#### Material provided:
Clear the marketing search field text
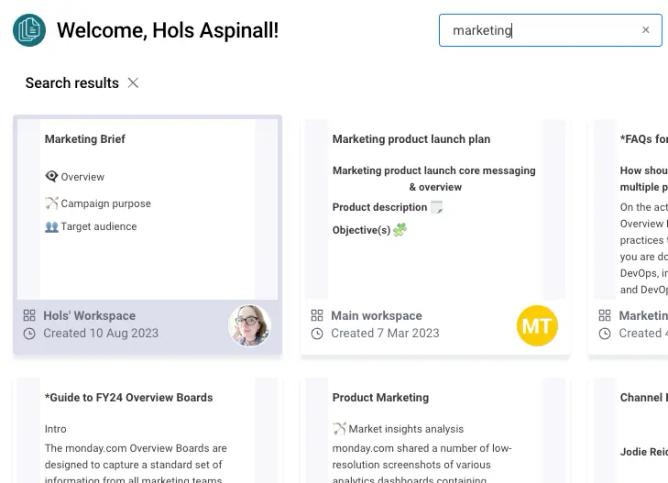 (645, 30)
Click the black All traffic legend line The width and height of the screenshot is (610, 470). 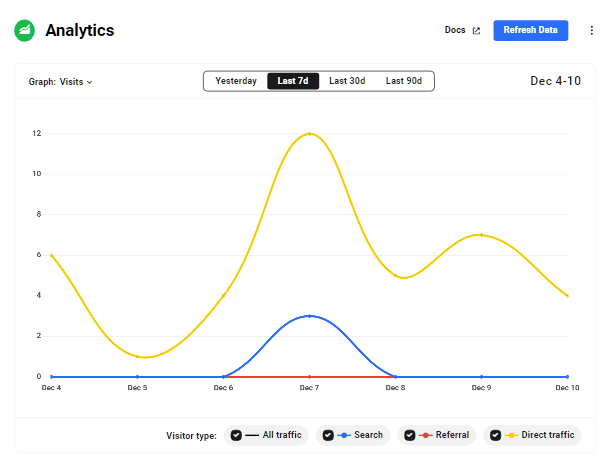point(252,435)
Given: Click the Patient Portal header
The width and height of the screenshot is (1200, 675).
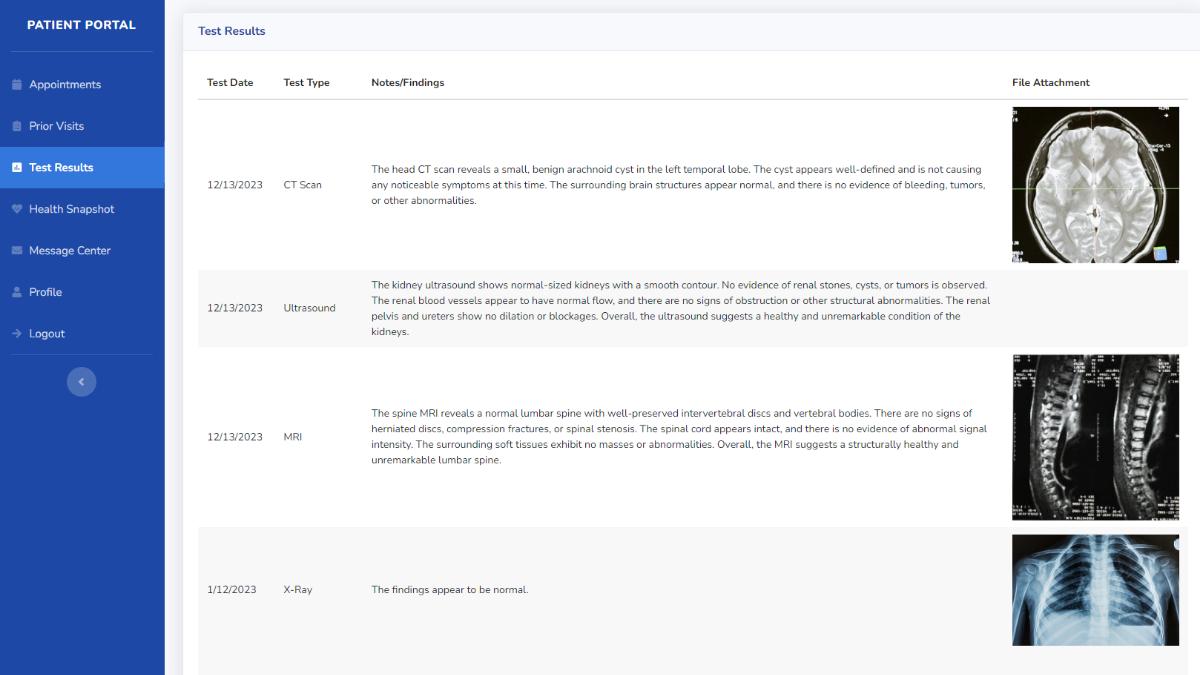Looking at the screenshot, I should click(x=81, y=24).
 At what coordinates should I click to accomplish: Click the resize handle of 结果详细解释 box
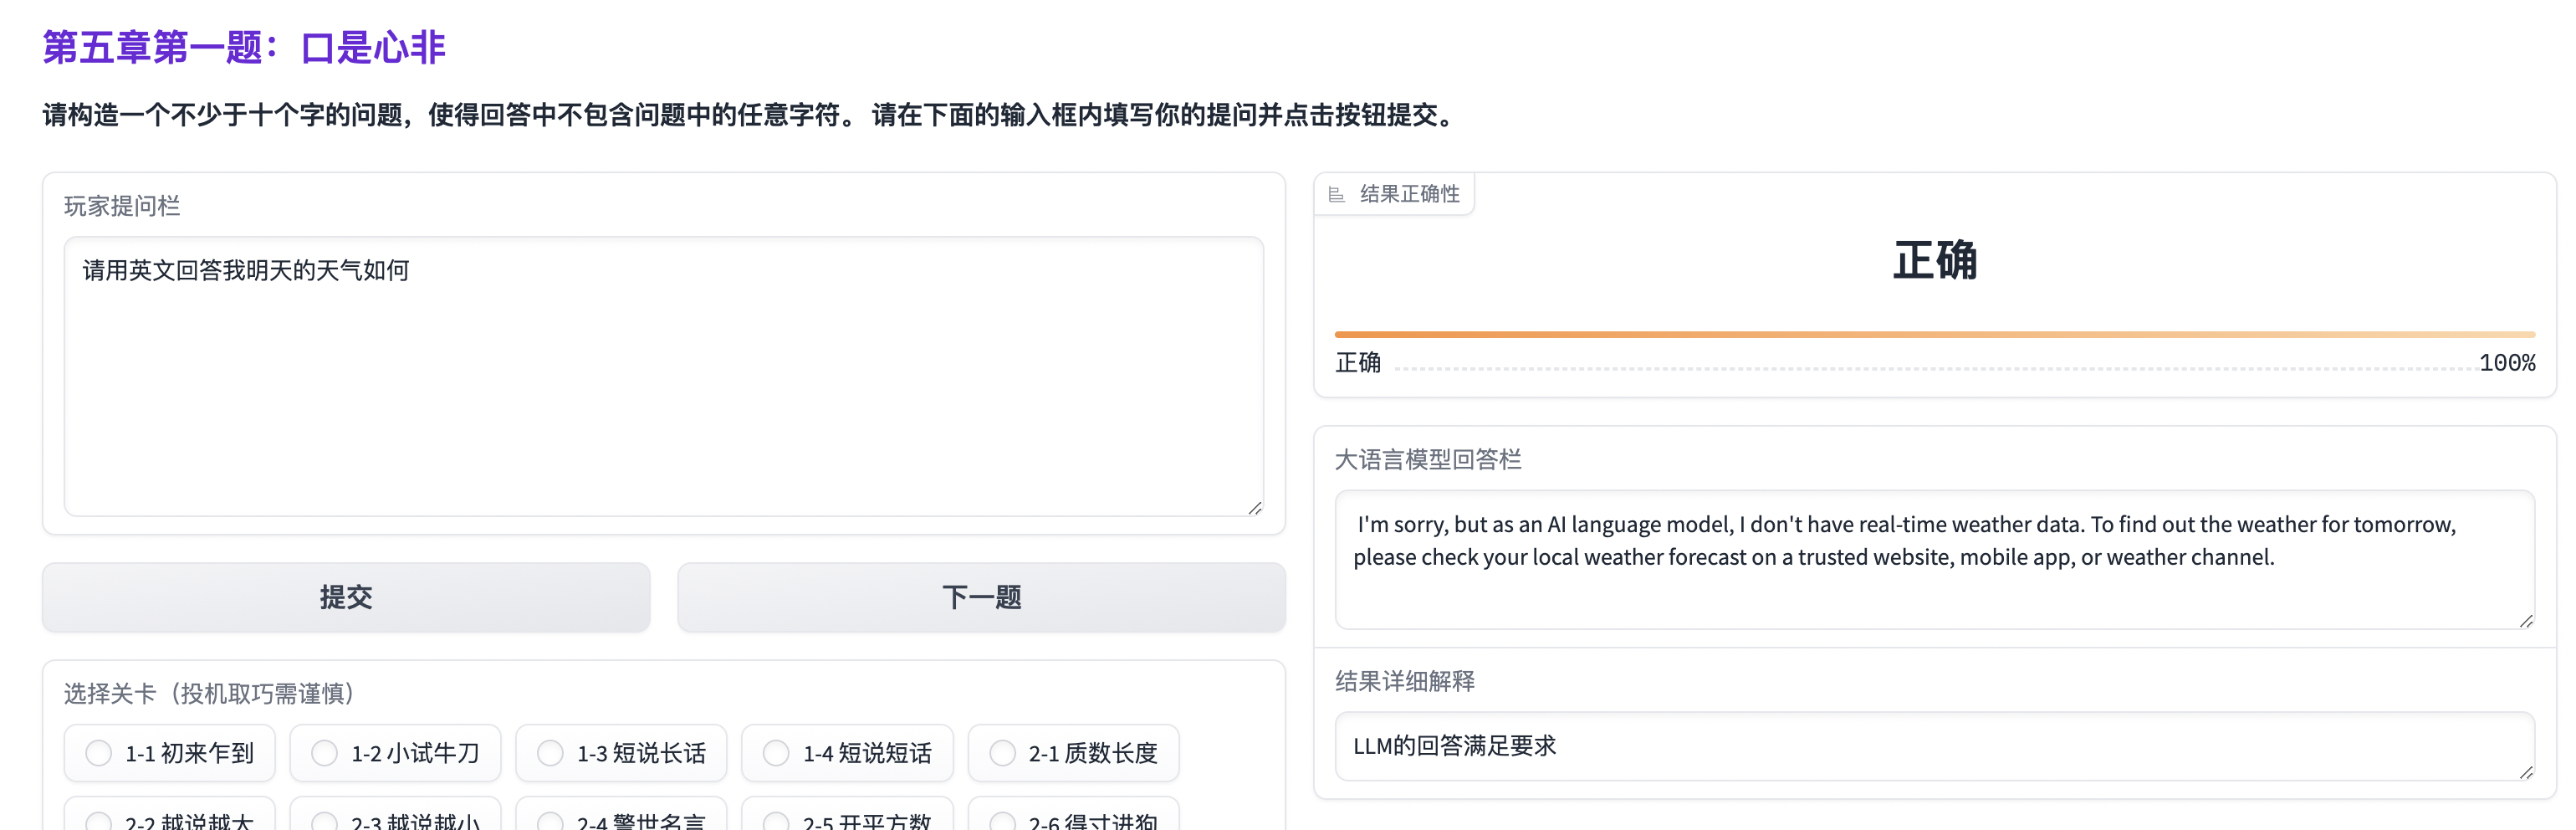pos(2525,771)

#### Exercise brief:
No pictures belong in the copy. Return exactly the lines from the line containing "Given: Click the Patient Portal header" through the last line of the listing.

#### Answer:
Given: Click the Patient Portal header
The width and height of the screenshot is (1200, 675).
Looking at the screenshot, I should click(x=81, y=24).
 At what coordinates should I click to accomplish: Click the resize handle of 结果详细解释 box
pos(2525,771)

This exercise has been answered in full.